• **WHAT THE TASK REQUIRES**
Reproduce the lines between the one holding "At what coordinates should I click to accomplish: Select" and the one holding "Select 使用教程 in the sidebar navigation", inclusive, and leave the pictures out of your answer.

• **DATA EXTRACT**
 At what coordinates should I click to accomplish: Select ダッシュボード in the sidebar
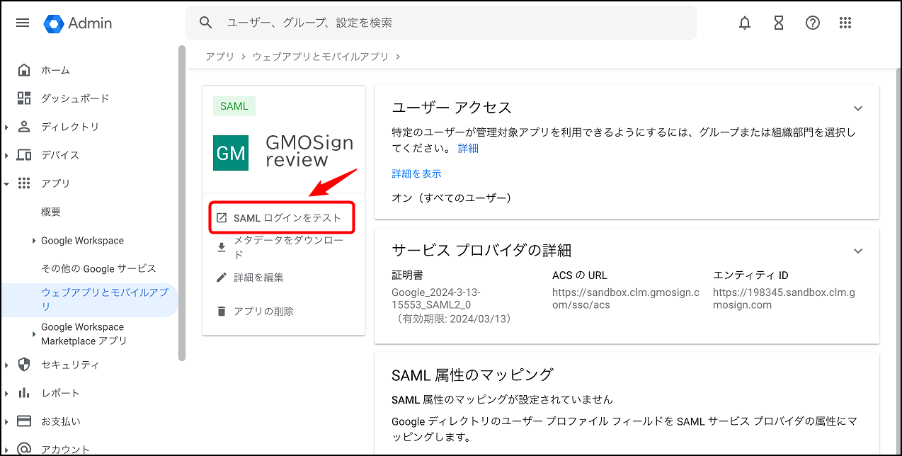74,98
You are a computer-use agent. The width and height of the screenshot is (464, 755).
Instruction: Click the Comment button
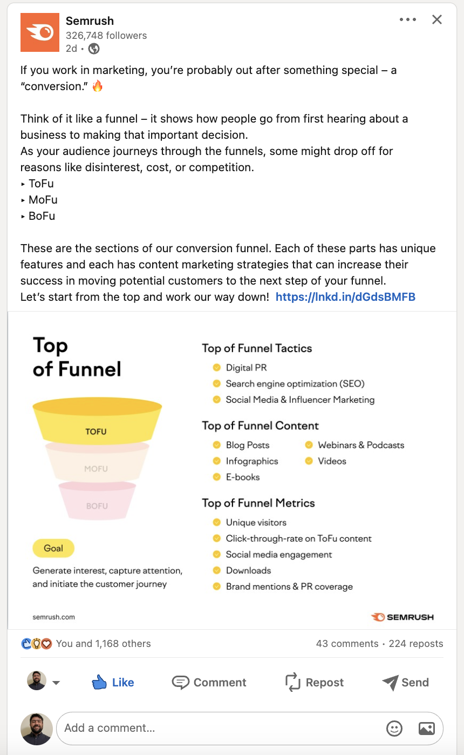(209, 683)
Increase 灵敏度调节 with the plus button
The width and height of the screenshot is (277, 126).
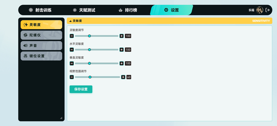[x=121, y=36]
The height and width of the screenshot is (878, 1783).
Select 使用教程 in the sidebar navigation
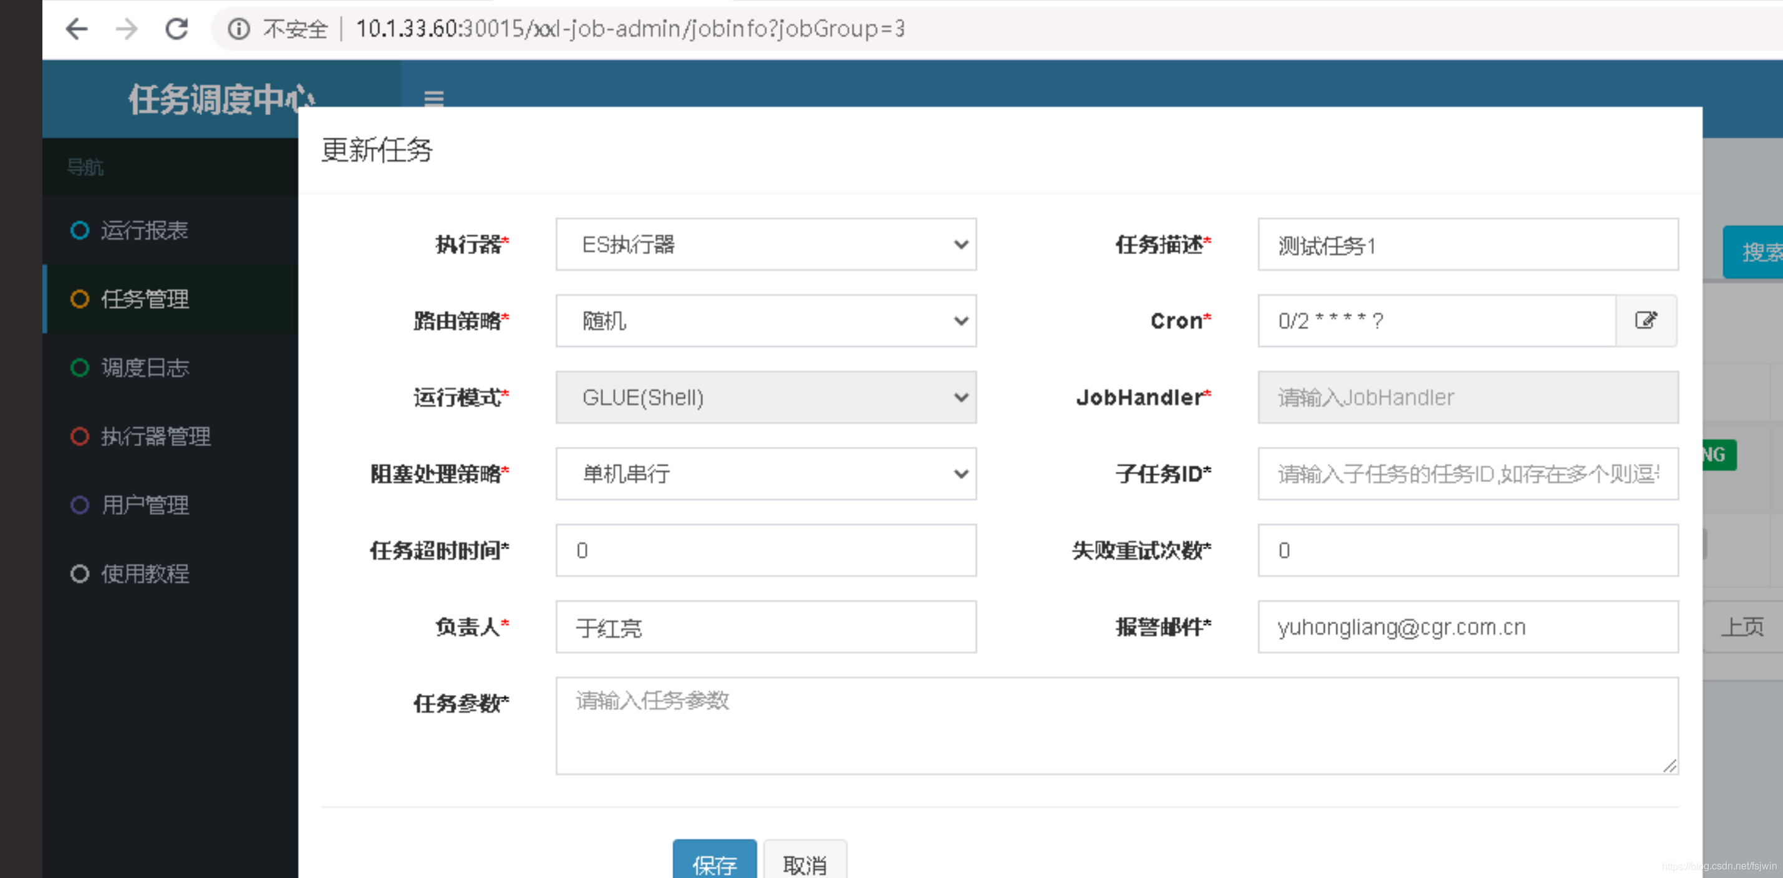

==

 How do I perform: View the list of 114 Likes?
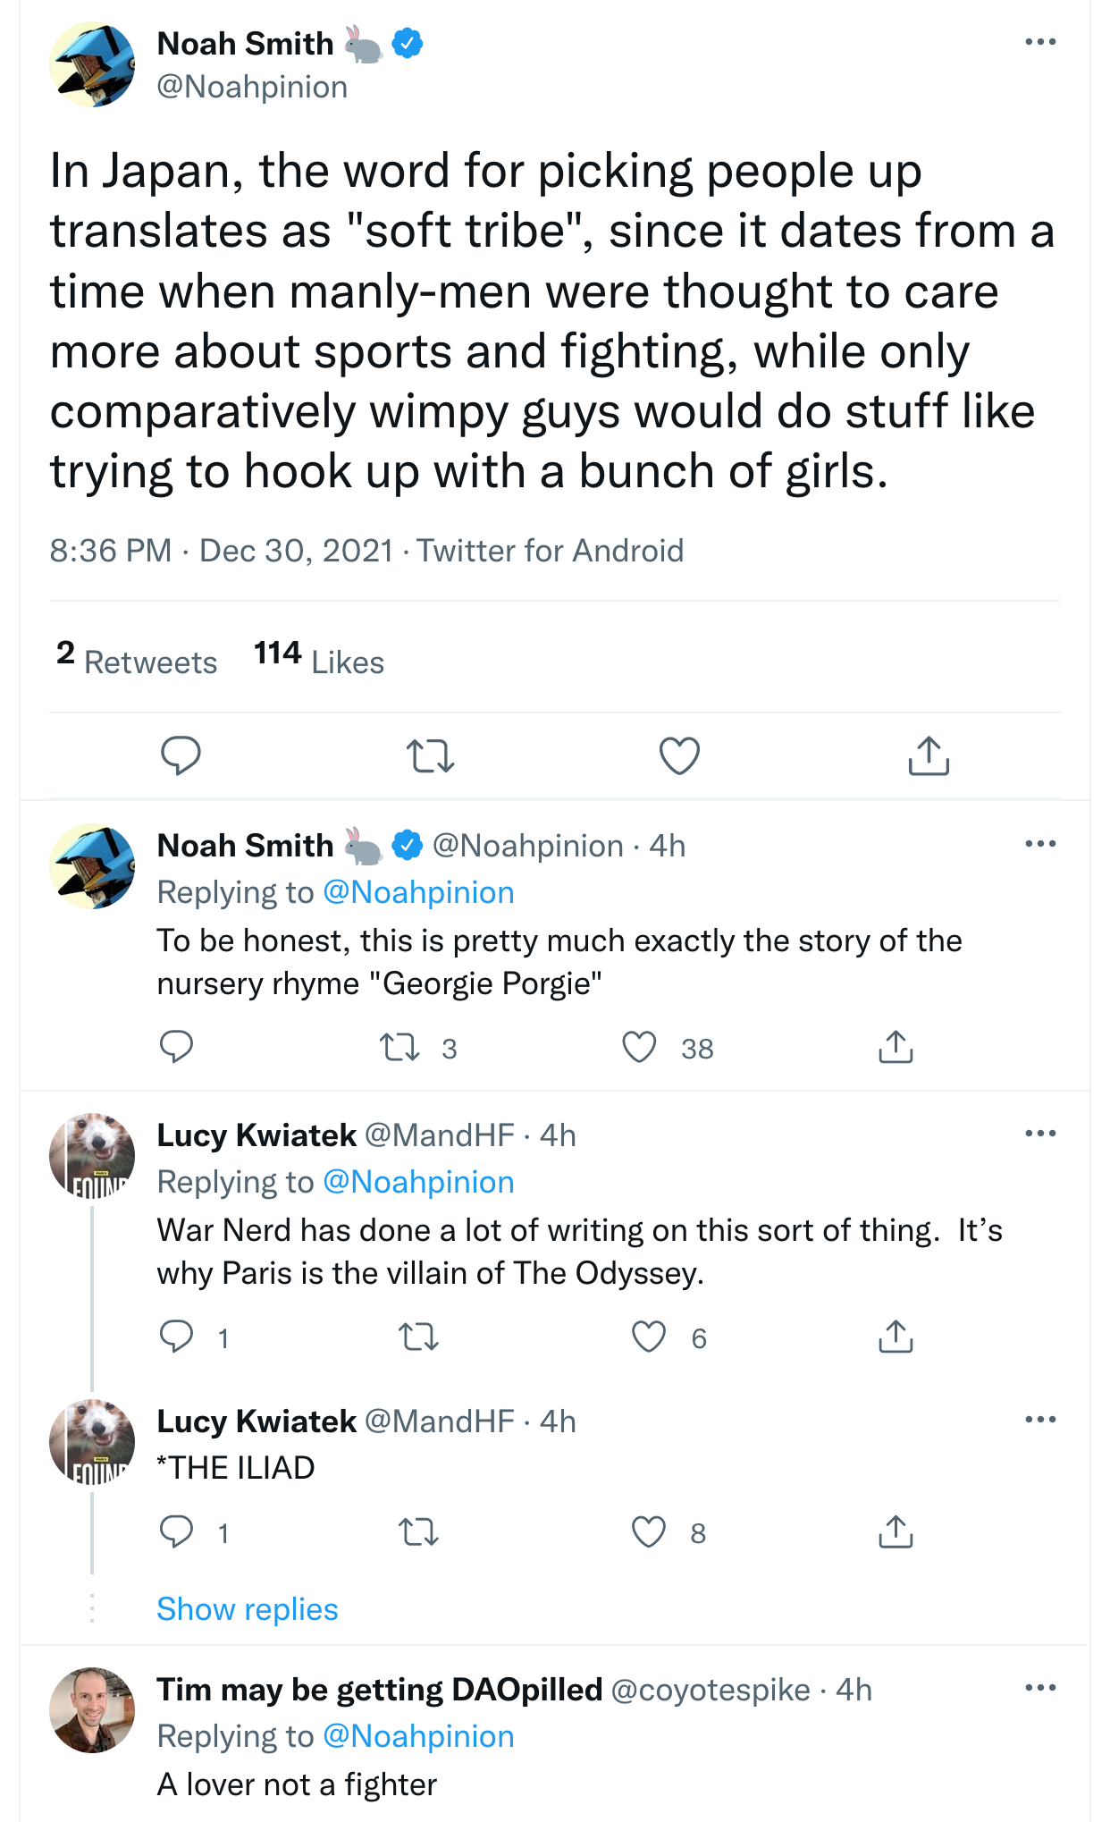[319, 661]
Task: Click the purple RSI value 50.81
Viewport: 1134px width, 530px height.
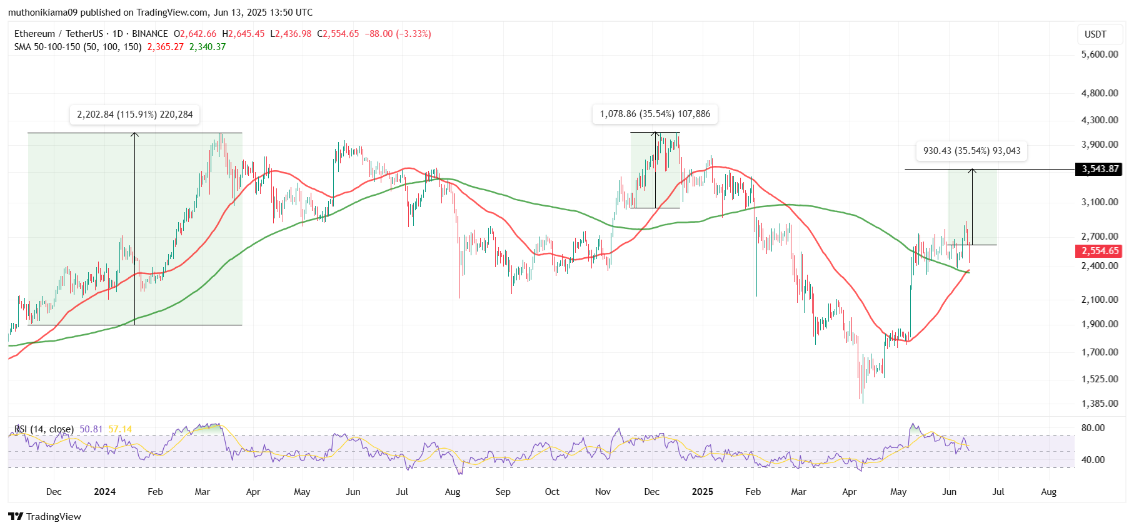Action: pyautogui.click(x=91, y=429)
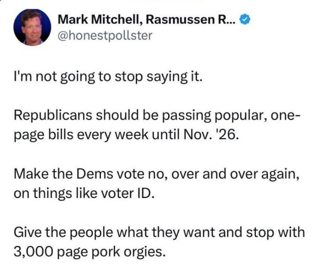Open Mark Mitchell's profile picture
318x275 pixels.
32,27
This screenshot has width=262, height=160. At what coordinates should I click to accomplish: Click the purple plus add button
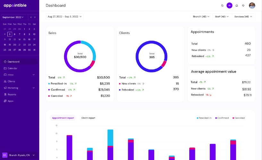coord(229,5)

* * *

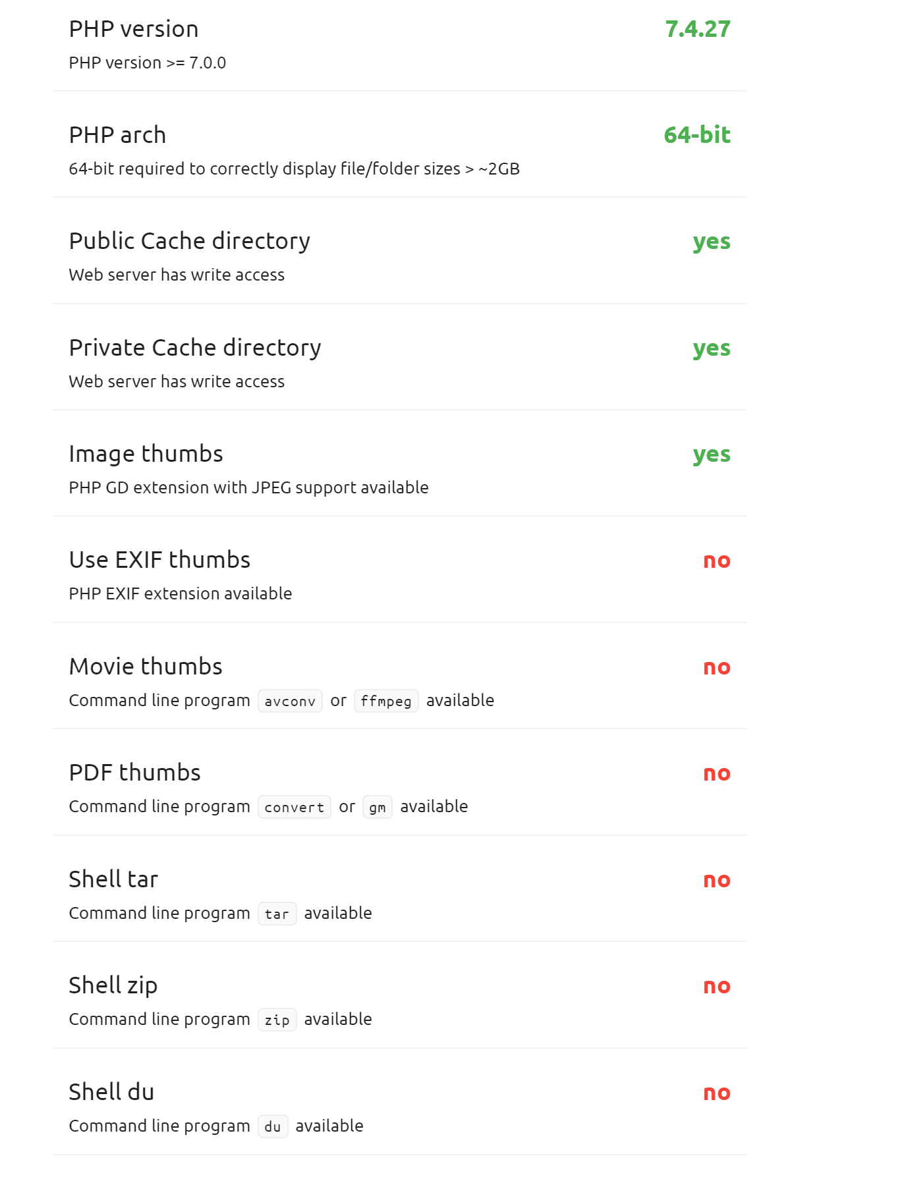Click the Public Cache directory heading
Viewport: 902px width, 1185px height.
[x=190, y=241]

• **RESULT BELOW**
 At what coordinates should I click to accomplish: Select ダッシュボード in the sidebar
74,98
You are a computer-use agent. The width and height of the screenshot is (464, 755).
Instruction: Click the Comment button
(209, 683)
Increase 灵敏度调节 with the plus button
The width and height of the screenshot is (277, 126).
[x=121, y=36]
The height and width of the screenshot is (878, 1783).
Select 使用教程 in the sidebar navigation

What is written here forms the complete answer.